Он огляделся. Стулья валялись рядом. Один был сломан, но не стулья занимали Подсухского: в первый момент он подумал, что все с ним случившееся было плодом его воображения, что шел он, шел, шел по обочине дороги со стульями, шел, а проезжавшая машина задела, столкнула в кювет, где он потерял сознание, и все якобы бывшее ему привиделось. Он встал на четвереньки, и его стошнило. Все правильно! Он ударился головой, у него сотрясение! Какие там семяпочки! Слезы застилали глаза. Он утерся рукавом.
Вот тогда и появились первые сомнения в стройной версии о сбившей его машине — рукав куртеца источал аромат дорогого одеколона! Он посмотрел на исторгнувшееся из него: нет, этим, если никуда его не увозили, тошнить не могло! Подсухский встал, выбрался из кювета, вытащил уцелевший стул, снял куртец, повесил на спинку, оглядел свое тело. Никаких следов падения, но — кровоподтеки на плечах, царапины на груди, характерные синяки-засосы. Он посмотрел на ногти: маникюр, чистота и аккуратность. Да и тряпье было выстиранным, вычищенным. Недаром рукав источал такой аромат.
Он взвалил стул на плечо, пошел по обочине. Но через несколько десятков метров в изнеможении остановился, сел на стул, тяжело задумался.
Что же это получалось! Его взяли, помыли, почистили, накормили, дали послушать музыку, а потом использовали и выкинули. С ним вели ни к чему не обязывающий разговор, ему говорили ничего не значащие слова, что, мол, проезжая по шоссе были поражены его статью, его красотой, которую не могла скрыть ни грязь, ни отрепья, что в него влюбились с первого взгляда и ничего с собой поделать не могли! Что за чушь! Что за невозможность! Подсухский все-таки не полнейший болван! Хоть он и жил на свалке, но понимал, что это — треп, прикрышка, маскировка. Понимал, что затащили его в машину и увезли по причине таинственной, по причине, до которой докопаться он пока не мог.
Вдалеке послышался шум приближающегося старого, дребезжащего грузовика. Его ход, звуки были для Подсухского знакомы до боли. И песня, которая перекрывала скрежет и скрип, тарахтение и взрывы выхлопных газов, донеслась до Подсухского: «Черный ворон! Что ты вьешься надо мной! Ты добычи не дождешься! Черный ворон! Я не твой!»
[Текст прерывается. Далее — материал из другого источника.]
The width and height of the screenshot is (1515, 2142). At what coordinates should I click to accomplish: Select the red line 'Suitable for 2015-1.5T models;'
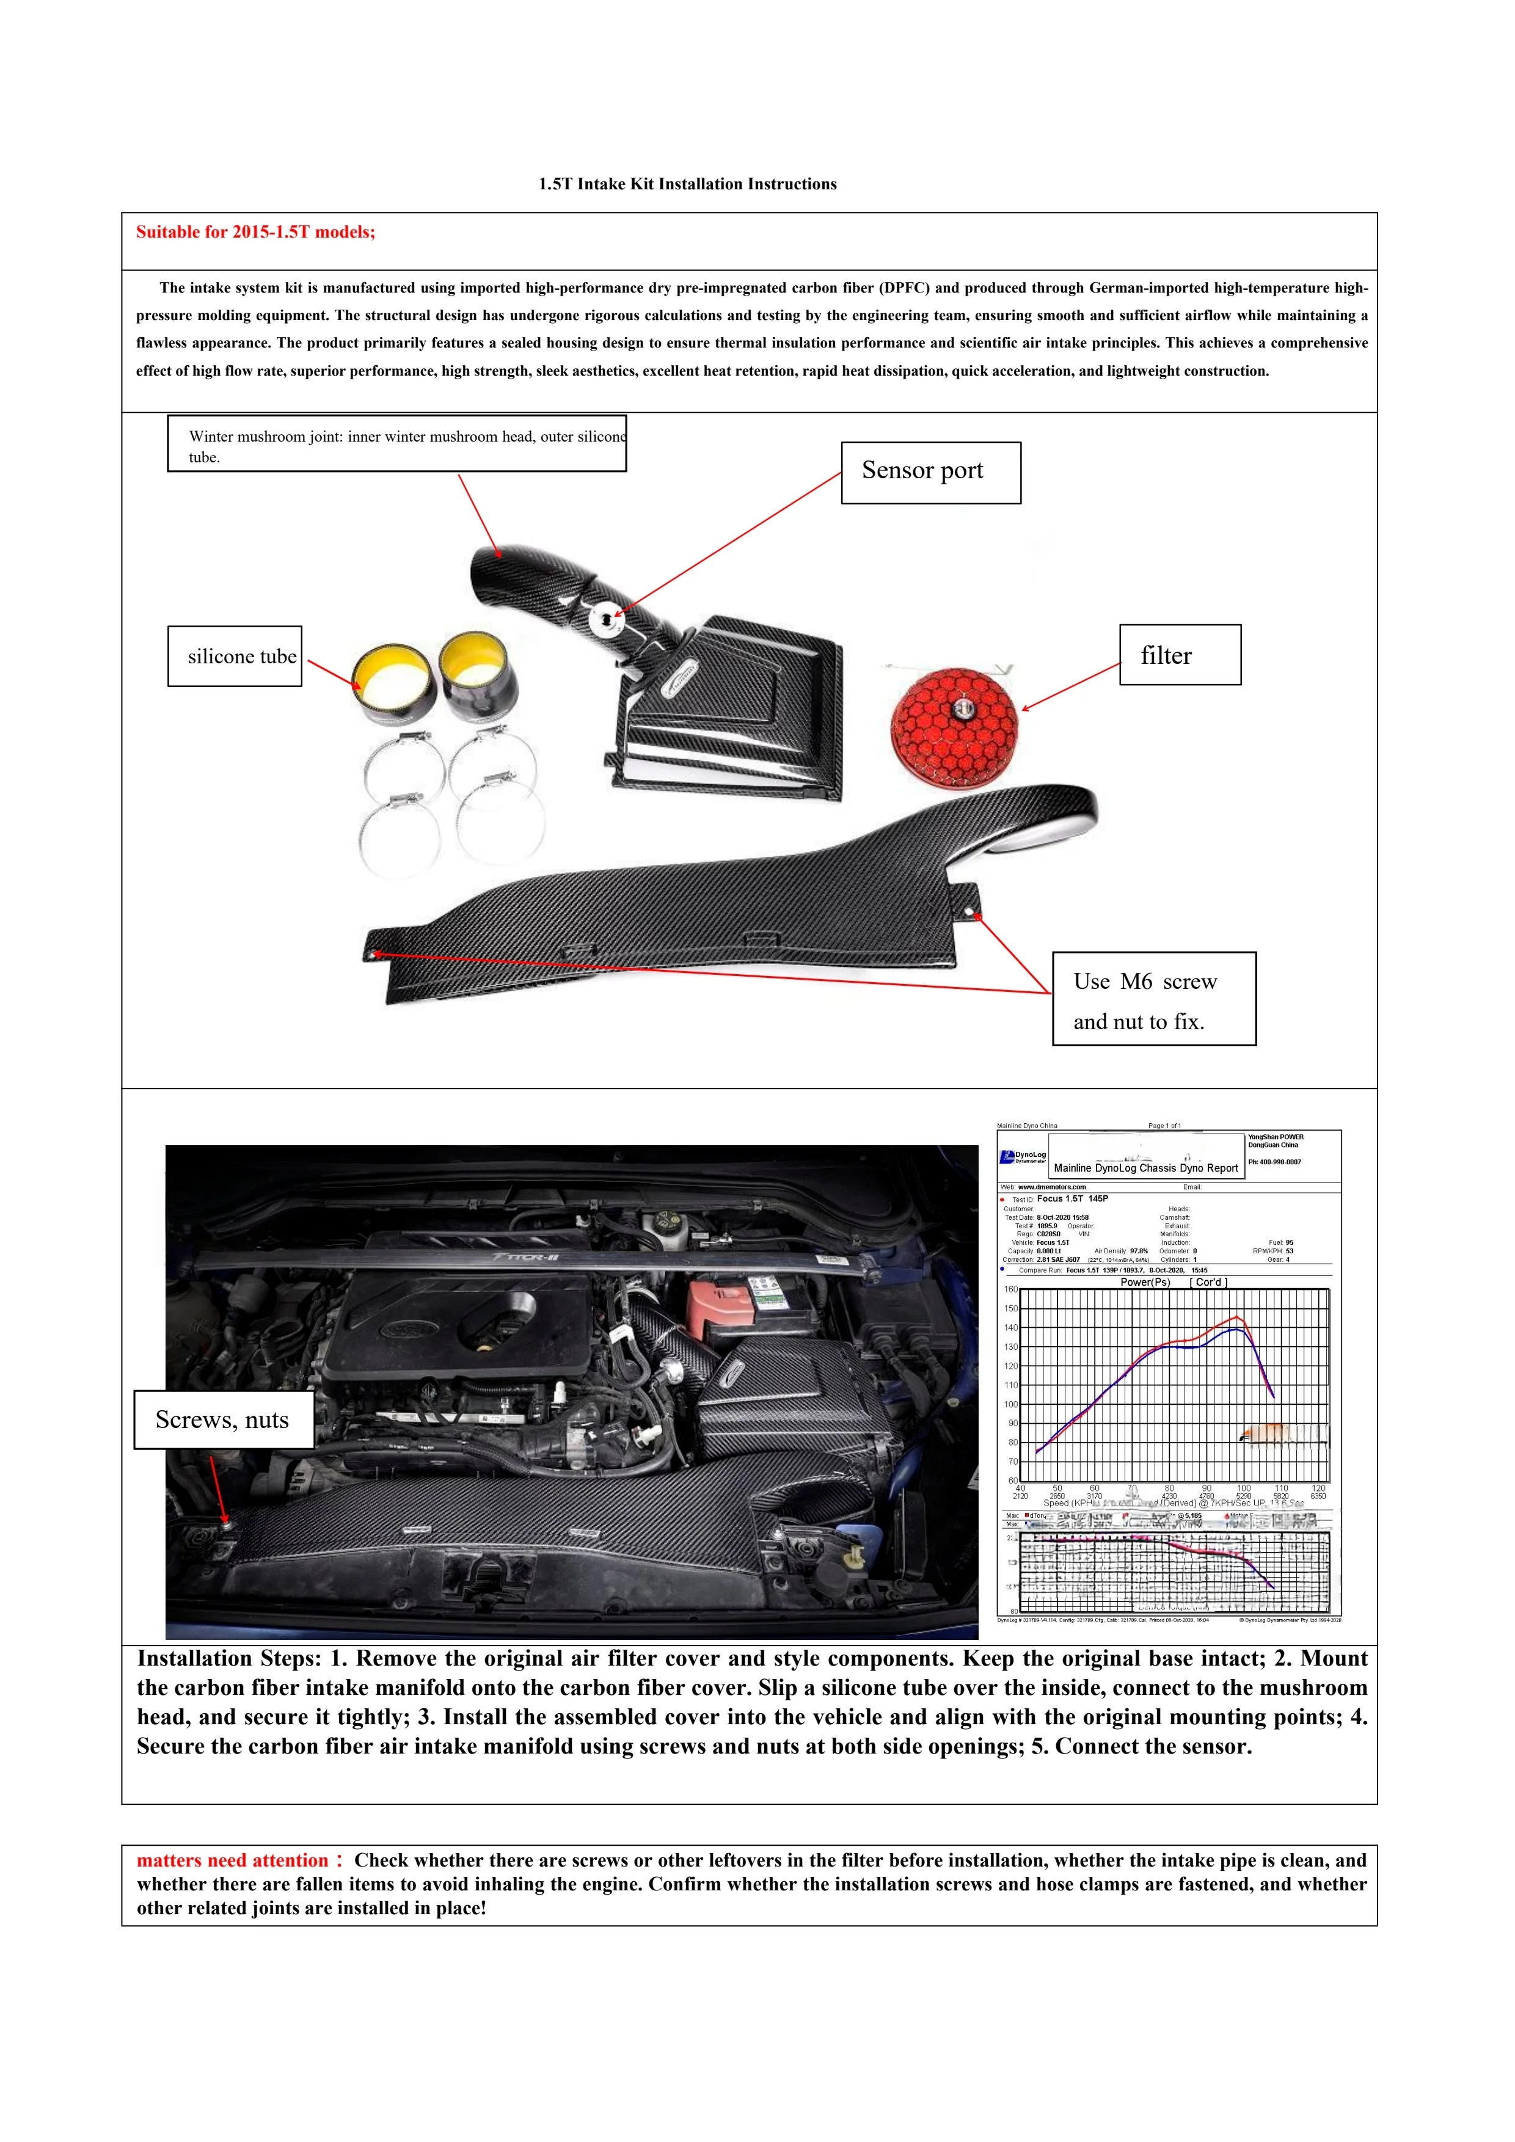pos(255,232)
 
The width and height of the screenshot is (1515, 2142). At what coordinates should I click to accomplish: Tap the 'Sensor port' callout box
pos(930,472)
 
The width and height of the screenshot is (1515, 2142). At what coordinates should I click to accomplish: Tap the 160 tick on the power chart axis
pos(1011,1289)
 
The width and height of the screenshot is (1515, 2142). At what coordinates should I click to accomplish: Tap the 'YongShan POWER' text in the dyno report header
pos(1276,1137)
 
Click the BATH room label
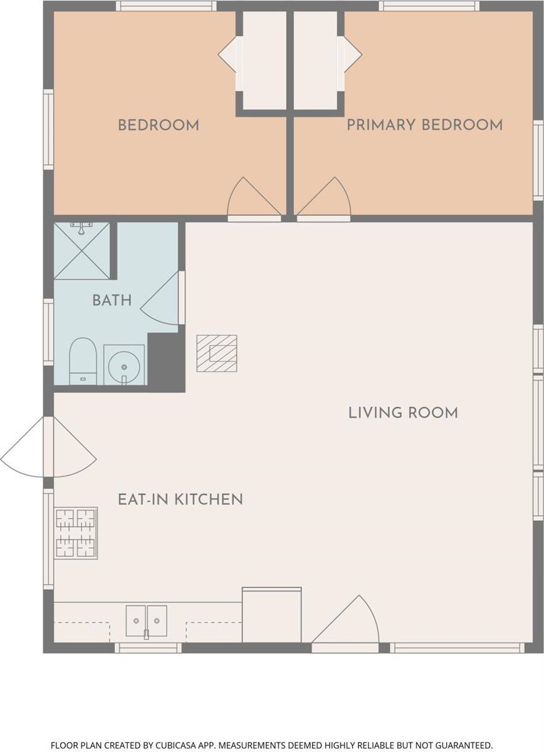point(112,300)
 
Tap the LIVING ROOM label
point(403,412)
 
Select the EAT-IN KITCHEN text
point(180,499)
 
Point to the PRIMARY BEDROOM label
point(424,125)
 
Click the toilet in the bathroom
point(83,361)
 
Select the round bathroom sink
point(124,365)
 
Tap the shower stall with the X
point(82,251)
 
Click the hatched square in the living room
point(217,353)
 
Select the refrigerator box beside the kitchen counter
point(271,616)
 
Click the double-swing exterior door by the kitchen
point(48,447)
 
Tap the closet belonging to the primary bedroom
point(316,60)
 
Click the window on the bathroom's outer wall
point(48,332)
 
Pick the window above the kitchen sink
point(148,648)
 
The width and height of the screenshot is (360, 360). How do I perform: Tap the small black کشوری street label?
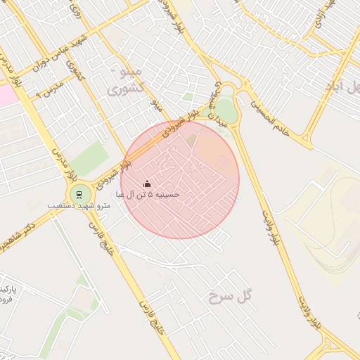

Грузовик остановился возле, через борт к Подсухскому обратились лица друзей, приятелей, соседей, подруг, приятельниц, соседок по свалке. Среди этих лиц было и лицо сожительницы, которая смотрела на Подсухского с плохо скрываемыми любовью и ненавистью. Она его и правда любила, но не застав во время сборов для поездки на пепелище, подумала, что Подсухский уединился с также отсутствующей соперницей, и в сердце ее зажегся черный огонь. Теперь, увидев Подсухского на стуле, с лицом бледным, потерянным, она ощутила в себе жесточайшую борьбу любви и ненависти, поняла, что любовь возобладает, и устремилась к предмету любви. Однако она была нетверда в движениях, нескоординирована в них, посему, сразу перекинув обе ноги через борт, полетела вниз, прямо в Подсухского, сшибла того со стула, утянула за собой дальше, в кювет, в грязную вонючую лужу, и, когда Подсухский вынырнул на поверхность, то первым делом он увидел свою сожительницу, почувствовал ее перегарное дыхание, а уж потом услышал веселый смех друзей, приятелей, соседей, соседок и прочих, перекрываемый смехом сожительницы: уж она-то, обретя Подсухского вновь, смеялась так смеялась!